> _TO BE DONE_
In the rows from the line containing "Select Close Project" through the end of the rows, switch "slider thumb" to "slider handle" and write out only those lines, with nothing else changed.

> _ENTRIES PROVIDED_
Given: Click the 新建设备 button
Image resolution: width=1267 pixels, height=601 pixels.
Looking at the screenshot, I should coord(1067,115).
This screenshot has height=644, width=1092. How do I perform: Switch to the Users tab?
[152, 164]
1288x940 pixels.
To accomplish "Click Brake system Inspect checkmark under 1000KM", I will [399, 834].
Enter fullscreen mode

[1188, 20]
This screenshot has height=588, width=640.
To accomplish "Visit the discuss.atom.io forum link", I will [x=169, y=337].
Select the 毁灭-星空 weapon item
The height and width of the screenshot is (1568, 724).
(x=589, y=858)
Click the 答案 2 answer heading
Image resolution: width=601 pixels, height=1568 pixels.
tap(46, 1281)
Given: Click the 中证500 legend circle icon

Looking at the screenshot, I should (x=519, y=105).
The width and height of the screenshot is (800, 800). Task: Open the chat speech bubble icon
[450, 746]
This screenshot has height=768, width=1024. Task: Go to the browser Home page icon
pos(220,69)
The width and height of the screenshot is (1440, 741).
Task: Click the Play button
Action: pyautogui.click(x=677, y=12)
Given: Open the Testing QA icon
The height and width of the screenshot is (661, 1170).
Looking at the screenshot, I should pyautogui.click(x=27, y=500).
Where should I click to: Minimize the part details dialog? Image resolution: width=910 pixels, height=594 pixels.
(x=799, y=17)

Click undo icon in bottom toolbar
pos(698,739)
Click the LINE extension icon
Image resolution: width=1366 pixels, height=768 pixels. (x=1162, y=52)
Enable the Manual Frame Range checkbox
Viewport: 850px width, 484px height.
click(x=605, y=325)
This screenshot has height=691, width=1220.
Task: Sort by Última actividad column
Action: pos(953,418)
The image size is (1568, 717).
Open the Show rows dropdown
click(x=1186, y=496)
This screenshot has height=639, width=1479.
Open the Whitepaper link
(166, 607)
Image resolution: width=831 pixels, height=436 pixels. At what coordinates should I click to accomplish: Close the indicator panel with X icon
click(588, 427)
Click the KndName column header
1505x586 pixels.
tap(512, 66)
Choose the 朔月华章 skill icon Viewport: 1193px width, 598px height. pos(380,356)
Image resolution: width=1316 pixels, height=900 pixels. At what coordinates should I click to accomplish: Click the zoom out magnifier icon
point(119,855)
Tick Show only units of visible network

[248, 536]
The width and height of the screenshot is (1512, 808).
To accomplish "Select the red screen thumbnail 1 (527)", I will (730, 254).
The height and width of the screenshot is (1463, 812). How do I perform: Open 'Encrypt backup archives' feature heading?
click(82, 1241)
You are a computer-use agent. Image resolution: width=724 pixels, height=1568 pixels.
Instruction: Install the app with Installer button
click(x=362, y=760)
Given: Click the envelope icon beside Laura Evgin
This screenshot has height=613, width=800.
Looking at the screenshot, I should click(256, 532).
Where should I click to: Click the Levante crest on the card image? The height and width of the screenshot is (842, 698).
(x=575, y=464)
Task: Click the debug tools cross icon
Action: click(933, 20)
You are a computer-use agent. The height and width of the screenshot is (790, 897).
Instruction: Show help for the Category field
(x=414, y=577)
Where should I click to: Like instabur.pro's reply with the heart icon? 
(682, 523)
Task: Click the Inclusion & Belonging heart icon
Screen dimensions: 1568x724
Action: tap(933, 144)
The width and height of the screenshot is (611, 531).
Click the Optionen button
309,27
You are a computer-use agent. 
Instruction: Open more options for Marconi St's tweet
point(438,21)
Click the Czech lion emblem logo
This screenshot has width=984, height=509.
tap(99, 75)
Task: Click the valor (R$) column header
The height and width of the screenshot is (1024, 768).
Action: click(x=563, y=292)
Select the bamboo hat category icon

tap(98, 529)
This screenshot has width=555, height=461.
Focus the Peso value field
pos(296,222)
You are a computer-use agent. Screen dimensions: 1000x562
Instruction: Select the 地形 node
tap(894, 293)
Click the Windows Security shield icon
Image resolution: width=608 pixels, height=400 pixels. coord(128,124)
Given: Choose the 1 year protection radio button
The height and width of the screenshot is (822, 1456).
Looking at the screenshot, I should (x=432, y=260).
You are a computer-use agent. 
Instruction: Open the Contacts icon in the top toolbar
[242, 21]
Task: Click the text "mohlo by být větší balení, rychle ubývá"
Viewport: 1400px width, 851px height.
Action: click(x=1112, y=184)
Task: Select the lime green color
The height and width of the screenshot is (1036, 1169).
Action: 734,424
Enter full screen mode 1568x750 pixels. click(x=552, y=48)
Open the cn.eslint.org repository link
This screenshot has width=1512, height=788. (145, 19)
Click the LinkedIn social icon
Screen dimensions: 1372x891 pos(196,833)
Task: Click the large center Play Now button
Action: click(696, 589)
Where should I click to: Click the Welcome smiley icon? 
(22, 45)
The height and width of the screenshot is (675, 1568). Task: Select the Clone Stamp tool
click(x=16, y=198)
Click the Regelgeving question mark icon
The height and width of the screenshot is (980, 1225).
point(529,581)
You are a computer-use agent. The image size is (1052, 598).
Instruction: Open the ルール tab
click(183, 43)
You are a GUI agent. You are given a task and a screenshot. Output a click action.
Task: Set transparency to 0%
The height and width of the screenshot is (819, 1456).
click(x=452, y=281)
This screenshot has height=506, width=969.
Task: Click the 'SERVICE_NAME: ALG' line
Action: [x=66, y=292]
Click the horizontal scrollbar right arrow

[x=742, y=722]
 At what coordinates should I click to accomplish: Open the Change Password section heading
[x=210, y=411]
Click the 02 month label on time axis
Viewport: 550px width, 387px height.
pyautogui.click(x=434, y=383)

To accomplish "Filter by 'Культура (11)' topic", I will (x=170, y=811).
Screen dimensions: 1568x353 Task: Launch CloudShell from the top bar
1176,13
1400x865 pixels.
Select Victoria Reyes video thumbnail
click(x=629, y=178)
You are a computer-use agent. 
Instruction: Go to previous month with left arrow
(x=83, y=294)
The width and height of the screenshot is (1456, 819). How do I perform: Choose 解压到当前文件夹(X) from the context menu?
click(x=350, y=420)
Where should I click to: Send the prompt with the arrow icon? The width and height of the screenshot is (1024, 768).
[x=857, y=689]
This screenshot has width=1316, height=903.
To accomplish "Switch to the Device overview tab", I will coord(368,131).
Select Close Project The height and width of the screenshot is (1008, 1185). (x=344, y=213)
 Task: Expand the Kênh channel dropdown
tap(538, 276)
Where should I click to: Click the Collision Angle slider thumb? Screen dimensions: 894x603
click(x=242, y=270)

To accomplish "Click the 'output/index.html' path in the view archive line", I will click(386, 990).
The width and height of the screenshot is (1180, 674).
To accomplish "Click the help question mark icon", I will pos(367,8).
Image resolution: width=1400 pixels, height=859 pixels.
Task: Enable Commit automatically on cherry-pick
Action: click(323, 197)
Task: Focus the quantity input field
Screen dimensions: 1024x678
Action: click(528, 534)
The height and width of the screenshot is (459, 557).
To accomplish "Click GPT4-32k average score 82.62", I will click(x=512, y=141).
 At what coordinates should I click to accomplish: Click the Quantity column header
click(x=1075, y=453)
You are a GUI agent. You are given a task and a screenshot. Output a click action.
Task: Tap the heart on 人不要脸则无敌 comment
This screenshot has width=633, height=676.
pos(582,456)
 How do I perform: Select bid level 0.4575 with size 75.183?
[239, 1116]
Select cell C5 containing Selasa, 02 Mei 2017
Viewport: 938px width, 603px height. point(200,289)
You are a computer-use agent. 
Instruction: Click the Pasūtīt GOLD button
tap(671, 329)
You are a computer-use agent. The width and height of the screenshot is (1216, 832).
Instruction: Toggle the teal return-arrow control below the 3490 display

> _EXERCISE OUTPUT_
Select Close Project The height and width of the screenshot is (1008, 1185). (x=344, y=213)
 Task: Expand the Kênh channel dropdown
tap(538, 276)
Where should I click to: Click the Collision Angle slider handle? Screen dimensions: 894x603
click(x=242, y=270)

To accomplish "Click the 'output/index.html' path in the view archive line", I will click(386, 990).
The width and height of the screenshot is (1180, 674).
To accomplish "Click the help question mark icon", I will pos(367,8).
Image resolution: width=1400 pixels, height=859 pixels.
Task: Enable Commit automatically on cherry-pick
Action: click(323, 197)
Task: Focus the quantity input field
Screen dimensions: 1024x678
Action: click(528, 534)
The height and width of the screenshot is (459, 557).
To accomplish "Click GPT4-32k average score 82.62", I will click(x=512, y=141).
 At what coordinates should I click to accomplish: Click the Quantity column header
click(x=1075, y=453)
You are a GUI agent. You are given a task and a screenshot. Output a click action.
Task: Tap the heart on 人不要脸则无敌 comment
This screenshot has width=633, height=676.
pos(582,456)
 How do I perform: Select bid level 0.4575 with size 75.183?
[239, 1116]
Select cell C5 containing Selasa, 02 Mei 2017
Viewport: 938px width, 603px height. point(200,289)
You are a computer-use agent. 
Instruction: Click the Pasūtīt GOLD button
tap(671, 329)
You are a computer-use agent. The width and height of the screenshot is (1216, 832).
Instruction: Toggle the teal return-arrow control below the 3490 display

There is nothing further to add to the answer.